- _WHAT IS EXPECTED_
Copy all lines containing the string "sidebar" from the records below.

[Collection entries]
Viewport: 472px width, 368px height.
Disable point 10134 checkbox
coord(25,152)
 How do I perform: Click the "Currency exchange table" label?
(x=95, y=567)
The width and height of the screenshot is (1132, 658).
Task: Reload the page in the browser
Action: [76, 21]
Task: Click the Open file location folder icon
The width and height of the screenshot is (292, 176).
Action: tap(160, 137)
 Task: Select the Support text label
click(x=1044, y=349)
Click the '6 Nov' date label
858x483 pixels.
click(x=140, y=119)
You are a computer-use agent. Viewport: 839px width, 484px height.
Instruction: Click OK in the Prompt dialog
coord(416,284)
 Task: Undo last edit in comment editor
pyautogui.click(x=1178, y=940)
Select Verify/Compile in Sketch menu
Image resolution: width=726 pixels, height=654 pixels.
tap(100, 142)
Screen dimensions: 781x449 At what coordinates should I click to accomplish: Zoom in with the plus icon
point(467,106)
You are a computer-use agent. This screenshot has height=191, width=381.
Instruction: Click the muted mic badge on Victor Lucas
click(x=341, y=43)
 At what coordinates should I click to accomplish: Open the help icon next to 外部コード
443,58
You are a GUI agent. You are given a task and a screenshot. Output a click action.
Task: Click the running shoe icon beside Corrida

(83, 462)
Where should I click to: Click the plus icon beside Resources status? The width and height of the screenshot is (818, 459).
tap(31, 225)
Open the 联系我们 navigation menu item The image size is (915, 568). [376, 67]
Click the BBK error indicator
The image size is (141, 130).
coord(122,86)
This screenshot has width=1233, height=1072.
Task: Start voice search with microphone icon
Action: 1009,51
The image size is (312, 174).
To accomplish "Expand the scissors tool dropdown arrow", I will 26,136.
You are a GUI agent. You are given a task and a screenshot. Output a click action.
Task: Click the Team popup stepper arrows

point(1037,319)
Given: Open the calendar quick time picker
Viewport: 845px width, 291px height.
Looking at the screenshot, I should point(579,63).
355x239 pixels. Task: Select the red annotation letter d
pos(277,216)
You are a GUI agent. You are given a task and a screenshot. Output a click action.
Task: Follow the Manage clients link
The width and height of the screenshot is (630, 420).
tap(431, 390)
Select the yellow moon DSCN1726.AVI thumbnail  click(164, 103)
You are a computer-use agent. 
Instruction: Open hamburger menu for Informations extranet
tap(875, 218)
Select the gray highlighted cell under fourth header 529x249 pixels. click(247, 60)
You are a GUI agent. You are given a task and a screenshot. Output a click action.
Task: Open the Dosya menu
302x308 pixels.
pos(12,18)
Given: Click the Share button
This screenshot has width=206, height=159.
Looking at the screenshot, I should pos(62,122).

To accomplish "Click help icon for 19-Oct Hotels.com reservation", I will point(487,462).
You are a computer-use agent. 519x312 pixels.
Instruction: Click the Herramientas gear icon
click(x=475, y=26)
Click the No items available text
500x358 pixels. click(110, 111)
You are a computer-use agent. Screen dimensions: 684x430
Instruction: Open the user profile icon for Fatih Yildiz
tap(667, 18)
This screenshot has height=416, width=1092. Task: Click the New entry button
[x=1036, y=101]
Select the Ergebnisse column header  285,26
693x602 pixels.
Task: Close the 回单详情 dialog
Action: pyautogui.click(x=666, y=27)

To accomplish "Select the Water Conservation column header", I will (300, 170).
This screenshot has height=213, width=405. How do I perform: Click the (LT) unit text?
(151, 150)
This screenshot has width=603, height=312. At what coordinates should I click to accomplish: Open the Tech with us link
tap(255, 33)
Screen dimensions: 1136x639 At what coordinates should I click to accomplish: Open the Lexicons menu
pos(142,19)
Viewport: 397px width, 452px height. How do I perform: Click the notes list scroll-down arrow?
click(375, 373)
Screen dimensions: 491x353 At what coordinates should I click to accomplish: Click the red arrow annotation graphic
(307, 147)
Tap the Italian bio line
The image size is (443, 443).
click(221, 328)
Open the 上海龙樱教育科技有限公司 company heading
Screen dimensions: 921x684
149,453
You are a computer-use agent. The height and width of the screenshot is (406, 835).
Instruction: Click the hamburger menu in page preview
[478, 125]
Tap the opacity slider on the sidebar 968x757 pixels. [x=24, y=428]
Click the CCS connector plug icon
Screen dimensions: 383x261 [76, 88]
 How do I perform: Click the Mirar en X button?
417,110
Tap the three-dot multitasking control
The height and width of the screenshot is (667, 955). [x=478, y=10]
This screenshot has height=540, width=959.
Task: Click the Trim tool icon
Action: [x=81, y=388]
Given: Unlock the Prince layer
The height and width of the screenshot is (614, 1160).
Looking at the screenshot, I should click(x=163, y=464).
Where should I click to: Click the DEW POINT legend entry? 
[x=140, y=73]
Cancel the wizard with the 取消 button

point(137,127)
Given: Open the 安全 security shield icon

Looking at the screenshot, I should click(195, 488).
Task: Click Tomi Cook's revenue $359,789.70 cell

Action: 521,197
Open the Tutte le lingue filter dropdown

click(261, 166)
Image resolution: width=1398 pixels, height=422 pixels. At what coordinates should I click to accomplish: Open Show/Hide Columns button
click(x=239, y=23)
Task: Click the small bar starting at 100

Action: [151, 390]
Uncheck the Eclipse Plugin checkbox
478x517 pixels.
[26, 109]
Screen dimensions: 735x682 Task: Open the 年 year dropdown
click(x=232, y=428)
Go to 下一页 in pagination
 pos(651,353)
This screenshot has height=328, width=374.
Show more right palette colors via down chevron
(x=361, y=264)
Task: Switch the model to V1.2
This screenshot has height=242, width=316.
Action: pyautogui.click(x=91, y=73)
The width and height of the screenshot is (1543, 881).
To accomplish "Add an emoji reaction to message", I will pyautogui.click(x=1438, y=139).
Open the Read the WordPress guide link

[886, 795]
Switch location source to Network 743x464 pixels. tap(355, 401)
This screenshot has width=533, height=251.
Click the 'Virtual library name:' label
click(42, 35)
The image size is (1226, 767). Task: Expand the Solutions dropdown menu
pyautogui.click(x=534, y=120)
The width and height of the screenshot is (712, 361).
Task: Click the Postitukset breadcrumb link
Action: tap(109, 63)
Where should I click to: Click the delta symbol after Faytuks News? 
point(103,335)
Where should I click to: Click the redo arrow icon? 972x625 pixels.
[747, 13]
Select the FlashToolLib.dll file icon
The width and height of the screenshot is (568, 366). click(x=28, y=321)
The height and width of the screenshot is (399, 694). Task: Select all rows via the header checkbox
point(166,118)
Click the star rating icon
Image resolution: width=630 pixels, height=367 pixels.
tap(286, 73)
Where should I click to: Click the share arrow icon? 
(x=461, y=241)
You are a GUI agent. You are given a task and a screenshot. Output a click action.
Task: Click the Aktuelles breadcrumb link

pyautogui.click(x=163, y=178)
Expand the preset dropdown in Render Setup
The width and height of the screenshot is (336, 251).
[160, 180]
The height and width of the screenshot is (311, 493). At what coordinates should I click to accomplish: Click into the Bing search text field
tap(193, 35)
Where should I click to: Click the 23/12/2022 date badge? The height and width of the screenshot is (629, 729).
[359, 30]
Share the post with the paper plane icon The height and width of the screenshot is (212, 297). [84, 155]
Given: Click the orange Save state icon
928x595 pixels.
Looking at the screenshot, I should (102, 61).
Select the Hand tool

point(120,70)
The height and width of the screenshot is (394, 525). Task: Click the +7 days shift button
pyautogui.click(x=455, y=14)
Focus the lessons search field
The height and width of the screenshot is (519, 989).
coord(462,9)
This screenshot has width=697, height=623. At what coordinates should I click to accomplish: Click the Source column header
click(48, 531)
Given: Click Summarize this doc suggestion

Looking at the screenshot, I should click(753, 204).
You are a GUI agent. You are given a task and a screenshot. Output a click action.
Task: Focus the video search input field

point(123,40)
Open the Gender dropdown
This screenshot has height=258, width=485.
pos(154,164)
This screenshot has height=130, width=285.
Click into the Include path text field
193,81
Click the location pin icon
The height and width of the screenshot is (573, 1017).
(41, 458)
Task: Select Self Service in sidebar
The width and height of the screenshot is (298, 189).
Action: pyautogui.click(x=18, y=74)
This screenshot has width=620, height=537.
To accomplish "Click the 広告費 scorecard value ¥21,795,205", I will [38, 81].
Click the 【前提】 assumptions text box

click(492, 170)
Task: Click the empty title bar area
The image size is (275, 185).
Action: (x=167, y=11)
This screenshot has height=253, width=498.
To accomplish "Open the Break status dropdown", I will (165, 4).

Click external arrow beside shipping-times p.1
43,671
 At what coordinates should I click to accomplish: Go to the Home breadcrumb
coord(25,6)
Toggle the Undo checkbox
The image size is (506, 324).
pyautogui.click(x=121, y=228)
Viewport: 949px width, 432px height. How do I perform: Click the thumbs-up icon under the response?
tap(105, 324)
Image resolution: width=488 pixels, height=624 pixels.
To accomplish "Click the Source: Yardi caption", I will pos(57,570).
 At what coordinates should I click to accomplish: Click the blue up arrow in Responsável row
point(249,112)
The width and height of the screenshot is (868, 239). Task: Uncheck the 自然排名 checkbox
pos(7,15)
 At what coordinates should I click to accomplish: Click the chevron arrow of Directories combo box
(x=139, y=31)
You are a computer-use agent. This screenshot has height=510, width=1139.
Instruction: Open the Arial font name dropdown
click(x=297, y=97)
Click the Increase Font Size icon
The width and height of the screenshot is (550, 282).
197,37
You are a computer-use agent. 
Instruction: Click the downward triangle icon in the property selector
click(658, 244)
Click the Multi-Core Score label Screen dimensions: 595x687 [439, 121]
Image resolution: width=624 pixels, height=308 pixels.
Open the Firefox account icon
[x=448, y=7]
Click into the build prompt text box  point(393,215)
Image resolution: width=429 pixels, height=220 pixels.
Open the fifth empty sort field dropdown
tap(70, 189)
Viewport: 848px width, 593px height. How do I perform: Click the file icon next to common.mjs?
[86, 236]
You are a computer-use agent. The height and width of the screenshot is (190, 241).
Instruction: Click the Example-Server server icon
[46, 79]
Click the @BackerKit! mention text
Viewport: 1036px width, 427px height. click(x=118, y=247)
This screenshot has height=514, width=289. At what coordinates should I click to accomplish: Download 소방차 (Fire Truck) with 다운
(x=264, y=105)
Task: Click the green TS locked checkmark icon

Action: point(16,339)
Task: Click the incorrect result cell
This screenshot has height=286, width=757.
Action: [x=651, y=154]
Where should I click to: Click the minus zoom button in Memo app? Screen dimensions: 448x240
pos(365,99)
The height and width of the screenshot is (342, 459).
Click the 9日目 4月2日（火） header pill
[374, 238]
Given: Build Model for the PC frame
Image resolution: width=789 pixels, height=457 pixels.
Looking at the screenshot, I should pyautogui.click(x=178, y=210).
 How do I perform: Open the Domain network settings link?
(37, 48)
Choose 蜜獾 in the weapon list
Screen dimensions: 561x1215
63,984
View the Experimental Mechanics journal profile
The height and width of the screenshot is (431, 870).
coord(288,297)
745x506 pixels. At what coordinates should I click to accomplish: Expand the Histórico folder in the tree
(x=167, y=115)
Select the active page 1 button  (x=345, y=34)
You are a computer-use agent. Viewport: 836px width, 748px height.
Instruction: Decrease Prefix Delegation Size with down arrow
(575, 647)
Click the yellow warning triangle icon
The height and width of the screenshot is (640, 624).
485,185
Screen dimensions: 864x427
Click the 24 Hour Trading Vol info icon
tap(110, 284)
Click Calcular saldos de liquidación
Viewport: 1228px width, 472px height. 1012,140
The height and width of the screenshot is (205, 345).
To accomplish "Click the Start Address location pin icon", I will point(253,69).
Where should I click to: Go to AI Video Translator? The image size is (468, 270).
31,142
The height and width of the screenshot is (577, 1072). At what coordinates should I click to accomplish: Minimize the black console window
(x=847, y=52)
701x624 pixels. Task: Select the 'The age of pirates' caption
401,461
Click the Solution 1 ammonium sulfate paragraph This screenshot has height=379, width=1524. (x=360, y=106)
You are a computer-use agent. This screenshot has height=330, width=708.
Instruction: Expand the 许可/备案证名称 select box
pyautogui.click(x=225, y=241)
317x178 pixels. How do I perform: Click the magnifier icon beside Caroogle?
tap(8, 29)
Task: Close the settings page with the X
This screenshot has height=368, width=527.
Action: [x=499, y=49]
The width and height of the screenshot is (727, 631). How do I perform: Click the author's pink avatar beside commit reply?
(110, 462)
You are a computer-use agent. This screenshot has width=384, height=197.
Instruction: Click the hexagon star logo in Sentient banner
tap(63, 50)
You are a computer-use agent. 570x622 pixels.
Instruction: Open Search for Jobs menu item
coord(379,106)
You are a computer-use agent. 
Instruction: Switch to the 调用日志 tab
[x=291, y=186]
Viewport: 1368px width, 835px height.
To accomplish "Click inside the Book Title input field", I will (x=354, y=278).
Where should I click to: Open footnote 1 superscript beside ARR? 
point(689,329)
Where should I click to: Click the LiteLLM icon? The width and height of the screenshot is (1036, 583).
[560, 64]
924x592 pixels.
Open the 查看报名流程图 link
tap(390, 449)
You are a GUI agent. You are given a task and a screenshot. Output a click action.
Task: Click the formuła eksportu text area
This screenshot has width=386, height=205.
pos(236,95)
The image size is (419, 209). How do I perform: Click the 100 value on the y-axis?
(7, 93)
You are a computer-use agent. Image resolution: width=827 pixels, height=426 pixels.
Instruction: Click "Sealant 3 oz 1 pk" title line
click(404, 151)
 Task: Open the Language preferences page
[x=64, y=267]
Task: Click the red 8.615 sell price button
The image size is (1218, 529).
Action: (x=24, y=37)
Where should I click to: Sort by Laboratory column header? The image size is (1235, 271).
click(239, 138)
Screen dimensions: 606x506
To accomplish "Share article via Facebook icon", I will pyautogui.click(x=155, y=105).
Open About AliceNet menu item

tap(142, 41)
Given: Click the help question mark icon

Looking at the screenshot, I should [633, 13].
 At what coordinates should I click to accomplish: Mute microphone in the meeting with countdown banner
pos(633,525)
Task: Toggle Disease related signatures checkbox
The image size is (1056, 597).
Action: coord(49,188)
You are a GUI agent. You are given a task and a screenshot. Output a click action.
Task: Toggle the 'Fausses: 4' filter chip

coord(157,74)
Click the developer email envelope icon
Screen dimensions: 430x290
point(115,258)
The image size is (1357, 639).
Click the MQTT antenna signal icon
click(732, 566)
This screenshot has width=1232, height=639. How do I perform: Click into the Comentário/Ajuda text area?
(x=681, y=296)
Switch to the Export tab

- _ANSWER TO THIS TASK_
Tap the opacity slider on the sidebar 968x757 pixels. [x=24, y=428]
Task: Select Self Service in sidebar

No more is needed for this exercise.